Description of the task: Copy the following records verbatim, starting at the line containing "Click the AD user avatar" and ending after the line containing "pyautogui.click(x=490, y=246)".

Provided data:
■ ■ ■ ■
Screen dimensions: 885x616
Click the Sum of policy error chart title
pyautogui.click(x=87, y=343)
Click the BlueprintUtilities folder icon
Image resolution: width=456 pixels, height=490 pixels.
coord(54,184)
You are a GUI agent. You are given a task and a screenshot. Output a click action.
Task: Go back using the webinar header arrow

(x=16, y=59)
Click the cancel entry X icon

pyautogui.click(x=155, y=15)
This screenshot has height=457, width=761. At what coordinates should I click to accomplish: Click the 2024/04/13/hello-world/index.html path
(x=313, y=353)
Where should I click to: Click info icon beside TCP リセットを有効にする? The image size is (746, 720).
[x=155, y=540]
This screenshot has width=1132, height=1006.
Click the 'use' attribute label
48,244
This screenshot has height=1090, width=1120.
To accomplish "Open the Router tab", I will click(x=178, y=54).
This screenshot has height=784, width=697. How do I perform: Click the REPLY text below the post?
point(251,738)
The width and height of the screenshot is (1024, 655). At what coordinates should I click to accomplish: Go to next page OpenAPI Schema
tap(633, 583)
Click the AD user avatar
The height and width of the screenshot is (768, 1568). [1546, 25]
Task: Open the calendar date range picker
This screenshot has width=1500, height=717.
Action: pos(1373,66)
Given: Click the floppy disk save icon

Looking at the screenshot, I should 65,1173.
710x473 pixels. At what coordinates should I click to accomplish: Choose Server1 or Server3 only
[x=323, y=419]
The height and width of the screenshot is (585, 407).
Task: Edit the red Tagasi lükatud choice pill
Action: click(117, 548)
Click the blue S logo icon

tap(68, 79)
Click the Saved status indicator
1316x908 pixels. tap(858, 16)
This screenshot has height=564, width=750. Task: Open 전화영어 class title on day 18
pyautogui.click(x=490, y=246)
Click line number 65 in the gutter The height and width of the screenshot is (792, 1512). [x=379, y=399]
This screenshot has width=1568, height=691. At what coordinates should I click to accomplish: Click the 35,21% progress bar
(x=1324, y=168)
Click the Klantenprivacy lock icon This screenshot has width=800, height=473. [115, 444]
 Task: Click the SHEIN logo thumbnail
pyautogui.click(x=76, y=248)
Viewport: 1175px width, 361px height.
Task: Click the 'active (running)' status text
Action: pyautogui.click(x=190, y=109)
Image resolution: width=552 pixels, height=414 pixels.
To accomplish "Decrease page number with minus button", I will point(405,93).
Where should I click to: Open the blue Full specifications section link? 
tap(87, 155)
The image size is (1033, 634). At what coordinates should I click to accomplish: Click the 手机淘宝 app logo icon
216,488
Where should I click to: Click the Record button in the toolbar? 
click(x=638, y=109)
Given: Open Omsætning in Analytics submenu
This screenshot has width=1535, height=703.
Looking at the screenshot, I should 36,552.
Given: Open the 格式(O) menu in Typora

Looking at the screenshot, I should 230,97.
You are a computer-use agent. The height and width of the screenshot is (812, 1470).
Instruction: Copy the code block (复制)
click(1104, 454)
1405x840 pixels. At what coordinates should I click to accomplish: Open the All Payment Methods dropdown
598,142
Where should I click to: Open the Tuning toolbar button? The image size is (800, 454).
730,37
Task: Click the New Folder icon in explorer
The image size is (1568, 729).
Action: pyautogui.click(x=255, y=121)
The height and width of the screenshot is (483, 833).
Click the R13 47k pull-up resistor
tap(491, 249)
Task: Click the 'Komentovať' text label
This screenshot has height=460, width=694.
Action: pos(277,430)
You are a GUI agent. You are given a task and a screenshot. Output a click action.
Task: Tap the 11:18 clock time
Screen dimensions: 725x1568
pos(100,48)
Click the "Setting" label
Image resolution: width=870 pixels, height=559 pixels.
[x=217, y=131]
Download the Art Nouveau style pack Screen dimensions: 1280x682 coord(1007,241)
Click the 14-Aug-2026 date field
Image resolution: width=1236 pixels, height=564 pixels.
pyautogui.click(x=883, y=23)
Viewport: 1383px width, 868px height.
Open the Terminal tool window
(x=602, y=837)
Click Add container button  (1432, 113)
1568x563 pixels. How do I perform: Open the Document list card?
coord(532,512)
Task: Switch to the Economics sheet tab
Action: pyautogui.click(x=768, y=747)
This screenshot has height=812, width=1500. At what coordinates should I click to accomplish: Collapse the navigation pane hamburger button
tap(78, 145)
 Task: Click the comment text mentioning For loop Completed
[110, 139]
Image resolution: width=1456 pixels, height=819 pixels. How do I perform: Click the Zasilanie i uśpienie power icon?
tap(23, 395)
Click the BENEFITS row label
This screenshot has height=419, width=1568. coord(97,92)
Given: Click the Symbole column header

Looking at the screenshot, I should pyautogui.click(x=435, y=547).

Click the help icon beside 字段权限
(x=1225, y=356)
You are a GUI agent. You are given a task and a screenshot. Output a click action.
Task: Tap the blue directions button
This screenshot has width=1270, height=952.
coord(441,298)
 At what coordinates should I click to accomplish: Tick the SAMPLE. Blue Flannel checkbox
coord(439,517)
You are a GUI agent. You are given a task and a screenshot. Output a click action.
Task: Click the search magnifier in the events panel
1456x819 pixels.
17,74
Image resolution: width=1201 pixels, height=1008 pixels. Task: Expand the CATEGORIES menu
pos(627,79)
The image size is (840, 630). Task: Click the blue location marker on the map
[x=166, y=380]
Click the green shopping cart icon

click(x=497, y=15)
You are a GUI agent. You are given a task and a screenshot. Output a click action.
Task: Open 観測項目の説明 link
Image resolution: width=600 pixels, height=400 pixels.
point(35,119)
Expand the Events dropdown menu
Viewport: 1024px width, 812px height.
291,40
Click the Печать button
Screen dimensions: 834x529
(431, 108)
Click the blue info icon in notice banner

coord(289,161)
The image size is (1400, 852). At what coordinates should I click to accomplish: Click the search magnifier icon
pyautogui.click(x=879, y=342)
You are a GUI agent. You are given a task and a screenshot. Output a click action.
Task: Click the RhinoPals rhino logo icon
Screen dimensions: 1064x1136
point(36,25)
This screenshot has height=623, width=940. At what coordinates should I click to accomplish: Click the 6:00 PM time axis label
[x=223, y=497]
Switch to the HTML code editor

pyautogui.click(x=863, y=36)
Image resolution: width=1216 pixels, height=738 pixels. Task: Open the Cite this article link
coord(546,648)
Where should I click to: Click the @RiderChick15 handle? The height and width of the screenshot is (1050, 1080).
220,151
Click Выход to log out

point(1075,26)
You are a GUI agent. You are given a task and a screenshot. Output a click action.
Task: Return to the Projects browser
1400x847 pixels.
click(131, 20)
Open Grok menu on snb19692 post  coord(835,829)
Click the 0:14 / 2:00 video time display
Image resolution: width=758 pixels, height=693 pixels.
■ ■ ■ ■
Task output:
Click the AD user avatar
The height and width of the screenshot is (768, 1568). [1546, 25]
Task: Open the calendar date range picker
This screenshot has width=1500, height=717.
Action: pos(1373,66)
Given: Click the floppy disk save icon

Looking at the screenshot, I should 65,1173.
710x473 pixels. At what coordinates should I click to accomplish: Choose Server1 or Server3 only
[x=323, y=419]
The height and width of the screenshot is (585, 407).
Task: Edit the red Tagasi lükatud choice pill
Action: click(117, 548)
Click the blue S logo icon

tap(68, 79)
Click the Saved status indicator
1316x908 pixels. tap(858, 16)
This screenshot has height=564, width=750. Task: Open 전화영어 class title on day 18
pyautogui.click(x=490, y=246)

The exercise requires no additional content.